On administre des antidépresseurs contre l’ennui, la solitude, l’anorexie, la douleur chronique, la perte de l’estime de soi, le syndrome prémenstruel, sans oublier les troubles de l’humeur, de l’appétit, du sommeil et de l’attention. Certes, plusieurs symptômes doivent être observés concomitamment avant qu’un diagnostic de dépression soit rendu. Mais il est facile d’obéir à cette règle, somme toute peu restrictive, vu l’interdépendance de ces différents symptômes.

L’affluence des clientèles dans le cabinet des omnipraticiens engendre un effet multiplicateur indéniable sur la consommation. Ceux-ci reçoivent en première ligne près de la moitié des patients traités et prescrivent jusqu’à 70% de tous les antidépresseurs.

Il faut dire que l’étendue et l’efficacité des nouveaux outils thérapeutiques dont dispose le médecin jouent en faveur de cette surconsommation.
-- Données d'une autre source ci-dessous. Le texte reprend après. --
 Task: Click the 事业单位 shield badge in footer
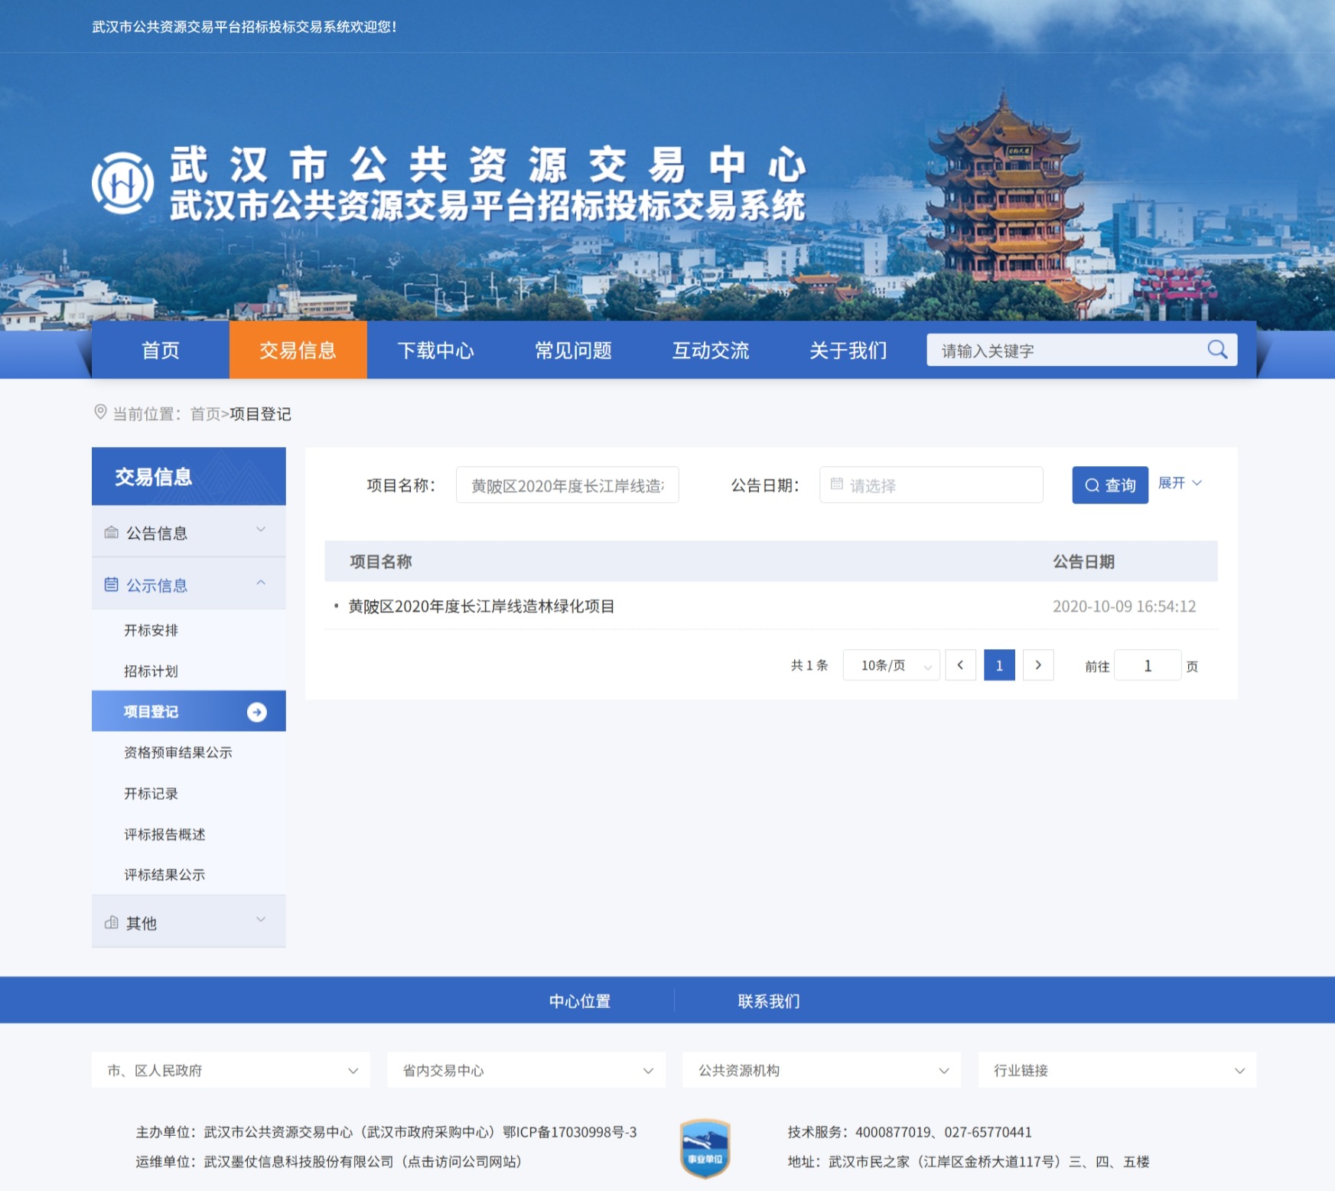pos(705,1147)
En effet, les médicaments de la nouvelle génération des antidépresseurs (Zoloft , Prozac, Paxil, Effexor,…) sont administrés plus librement parce qu’ils comportent moins d’effets secondaires et que leur action est mieux ciblée.
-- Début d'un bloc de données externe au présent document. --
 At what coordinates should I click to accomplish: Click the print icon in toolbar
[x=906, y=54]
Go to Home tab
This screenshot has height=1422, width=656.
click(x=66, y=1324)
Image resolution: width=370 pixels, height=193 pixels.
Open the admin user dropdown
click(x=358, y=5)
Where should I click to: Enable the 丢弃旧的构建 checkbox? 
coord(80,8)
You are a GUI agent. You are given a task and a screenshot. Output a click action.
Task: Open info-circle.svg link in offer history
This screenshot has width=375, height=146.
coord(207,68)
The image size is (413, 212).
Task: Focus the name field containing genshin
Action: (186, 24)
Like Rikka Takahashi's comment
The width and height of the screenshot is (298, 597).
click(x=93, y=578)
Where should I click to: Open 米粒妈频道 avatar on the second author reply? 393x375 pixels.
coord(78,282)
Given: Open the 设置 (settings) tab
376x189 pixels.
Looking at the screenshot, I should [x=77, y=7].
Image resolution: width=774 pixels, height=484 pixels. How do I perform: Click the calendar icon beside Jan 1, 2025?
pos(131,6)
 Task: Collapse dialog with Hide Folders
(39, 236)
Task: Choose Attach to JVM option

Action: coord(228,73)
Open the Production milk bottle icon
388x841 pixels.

La désinstitutionnalisation des personnes atteintes de maladie mentale, la non-gratuité et l’absence de réglementation des services de psychothérapie ne font qu’empirer les choses. Pendant ce temps, notre système de santé publique demeure insuffisamment approvisionné pour faire face à cette problématique.

Heureusement qu’existent des ressources alternatives, entre autres la psychothérapie, les groupes d'entraide, les centres d’écoute et de crise et les groupes de suivi communautaire. Signalons également que certains produits ont montré leur efficacité contre la dépression, dont le millepertuis, les omégas 3 et l’acide folique.
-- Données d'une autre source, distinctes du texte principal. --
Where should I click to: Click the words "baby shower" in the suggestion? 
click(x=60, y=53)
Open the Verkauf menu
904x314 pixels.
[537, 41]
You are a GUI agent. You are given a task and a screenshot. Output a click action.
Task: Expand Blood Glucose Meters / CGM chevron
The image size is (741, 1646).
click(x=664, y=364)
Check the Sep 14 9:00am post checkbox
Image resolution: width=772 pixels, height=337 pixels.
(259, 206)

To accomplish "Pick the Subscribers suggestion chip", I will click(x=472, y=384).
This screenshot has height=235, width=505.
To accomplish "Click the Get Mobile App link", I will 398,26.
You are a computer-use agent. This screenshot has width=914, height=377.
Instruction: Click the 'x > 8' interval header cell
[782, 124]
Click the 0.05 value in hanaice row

Cela dit, en cette époque où prédominent l’autonomie, la performance et l’optimisme, la dépression est souvent perçue comme un handicap honteux. Chacun tente désespérément de préserver son intégrité en affichant des attributs valorisés tels que la sociabilité, la maîtrise de ses émotions et la bonne humeur. Tout inconfort invalidant, toute épreuve susceptible d’altérer l’image positive de soi réclame une médication sur le champ.

Pour ragaillardir ou soulager le mal à l’âme, le comprimé a la cote puisqu’il apporte une réponse immédiate contrairement aux longues sessions en psychothérapie. Par son laxisme bienveillant et complaisant, la société tout entière, à commencer par l’appareil biomédical et les compagnies pharmaceutiques, est responsable de cette intoxication collective. Mais en reconnaissant aux antidépresseurs un pouvoir incantatoire, nous devenons tous complices d’une immense abdication.

La démocratisation du mal de vivre

Au fil des ans, notre société s’est transformée en un gigantesque chantier dédié à la traque de la maladie mentale. Des structures ont vu le jour pour nous éclairer sur les moyens d’améliorer nos interventions, comme le nouvel Institut national d’excellence en santé et en services sociaux et le Centre du médicament.

Depuis que sévit presque partout la souffrance psychique, des services de consultation psychologiques se sont déployés, en plus des ressources psychiatriques ou médicales existantes. Ils ont pignon sur rue dans les cliniques et centres hospitaliers, les écoles et universités, sans oublier les milieux sportifs et du travail.

Dans l’état actuel des choses, l’utilité de toutes ces ressources est indéniable. Sauf que leur prolifération nous interpelle, jusqu’à préoccuper plusieurs cliniciens. Ainsi, deux psychiatres américains, Horwitz et Wakefield, tirent la sonnette d’alarme dans un essai au titre évocateur : «La perte de la tristesse. Comment la psychiatrie a transformé la mélancolie en trouble dépressif (traduction)».

Ce qui signifie qu’à force d’engourdir, la médication musèle notre capacité de décider par nous même. Elle nous prive du même coup de l’apprentissage de la maturité et des expériences psychologiques que nous font vivre les épreuves de l’existence, la vieillesse, les deuils, les échecs ou les déceptions. La tristesse s’avère même un antidote naturel à nos difficultés. Et c’est cet antidote que les antidépresseurs neutralisent!

Il y a un siècle, le chirurgien Leriche définissait la santé comme « la vie dans le silence des organes». Faut-il maintenant décréter que la santé mentale est la vie dans le silence des émotions? Certainement pas, car ces émotions incommodantes se manifestent à nous telle une requête pour nous ramener à l’ordre.